Aún más vergonzoso es el silencio que rodea los ideales que alguna vez distinguieron al PAN. Los descendientes del fundador Manuel Gómez Morin ya han anunciado su intención de renunciar al partido si Romero toma el control. Los herederos de Gómez Morin ven en Romero una figura que traiciona los principios sobre los cuales el partido fue creado, y aunque buscan un cambio interno, saben que es difícil que estas facciones dejen el negocio partidario.
Pero ¿qué futuro puede esperar el PAN con Jorge Romero a la cabeza? Con la desastrosa dirección de Marko Cortés, el PAN ha llegado a su peor momento histórico, y si alguien cree que Romero traerá alguna renovación, solo hay que mirar su pasado. Al igual que “Alito” Moreno, quien se eternizó en el PRI controlando las posiciones internas y las coordinaciones parlamentarias, Romero busca perpetuarse en el PAN, rodeado de figuras jóvenes que repiten sus mismas prácticas y que no tienen reparo en hacer lo que sea necesario para mantener sus puestos.

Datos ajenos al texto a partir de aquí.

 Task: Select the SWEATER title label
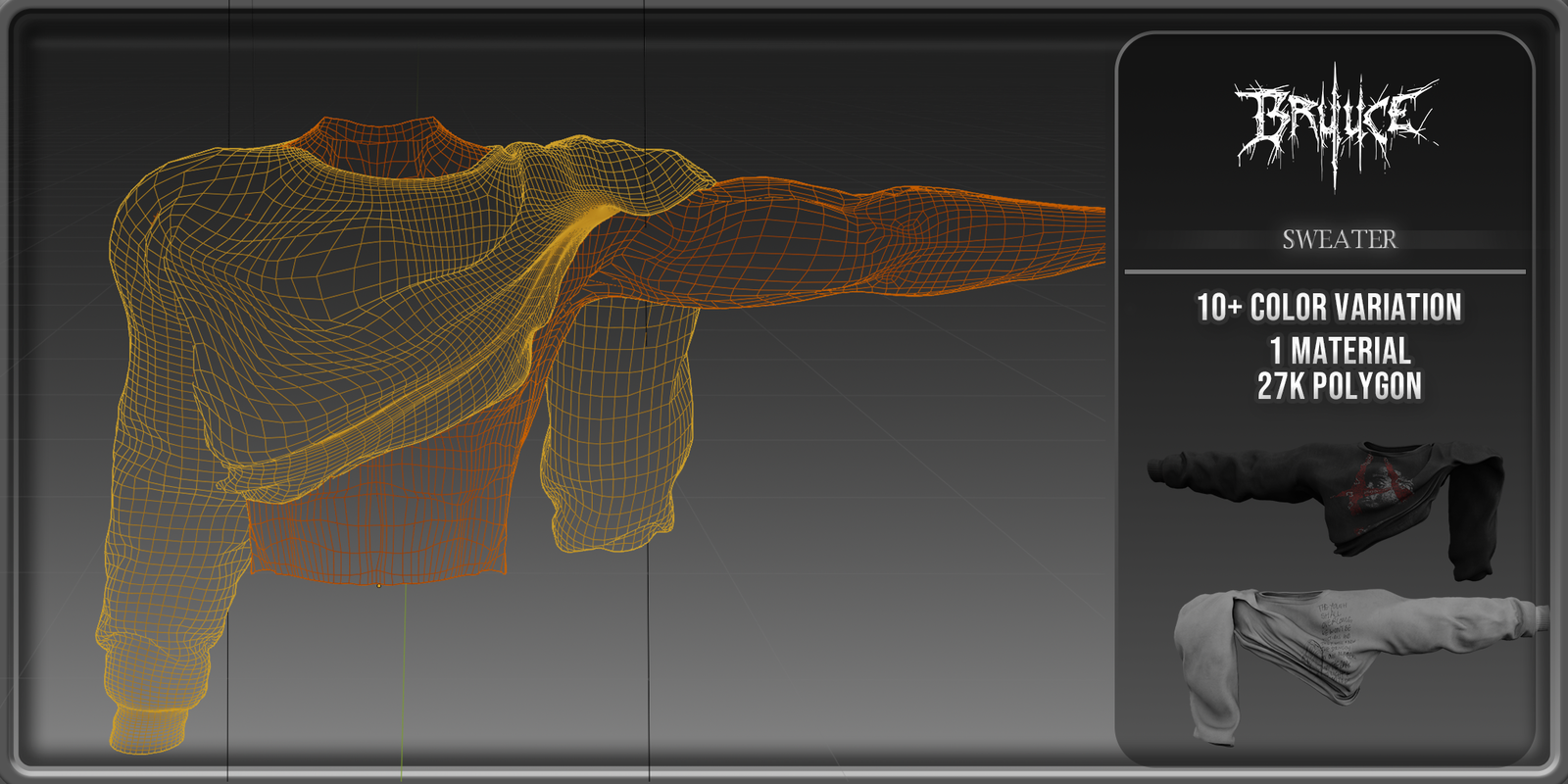[1339, 239]
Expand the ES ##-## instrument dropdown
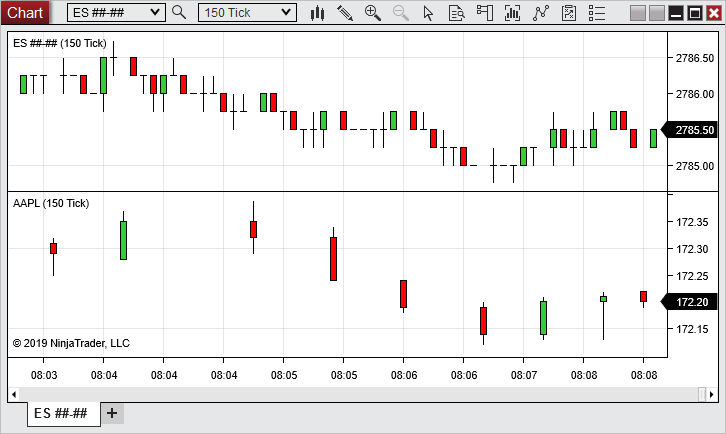 pyautogui.click(x=154, y=13)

Romero no representa ninguna innovación, sino todo lo contrario: es la viva imagen de los vicios más profundos que el PAN ha acumulado. Sus promesas de apertura y transparencia suenan vacías, especialmente cuando recordamos los escándalos que ha enfrentado. No solo ha manejado el partido a su conveniencia, sino que, en términos de alianzas, su cercanía con otros actores cuestionables en la Ciudad de México le ha ganado el apodo de “El Alito del PAN”.
Con la renuncia anunciada de los Gómez Morin y otros militantes que todavía creen en la decencia pública, el PAN está destinado a seguir cayendo, sin importar quién se coloque en el papel protagónico. Es claro que Adriana Dávila solo es la “rival” necesaria para legitimar la imposición de Romero, y a cambio, tal vez reciba una candidatura, una recompensa en un partido que parece no recordar que los ideales deberían estar por encima de los cargos.
Así, el PAN, a sus 85 años, está más cerca que nunca de convertirse en una caricatura de sí mismo. Este teatro de “reconstrucción” que presenciamos solo subraya la triste realidad: el PAN es hoy una máquina de supervivencia para unos cuantos, un cascarón sin ideales. Con Romero o sin él, el PAN parece decidido a seguir decayendo en manos de sus propios errores y de los mismos actores que lo han llevado a la marginalidad.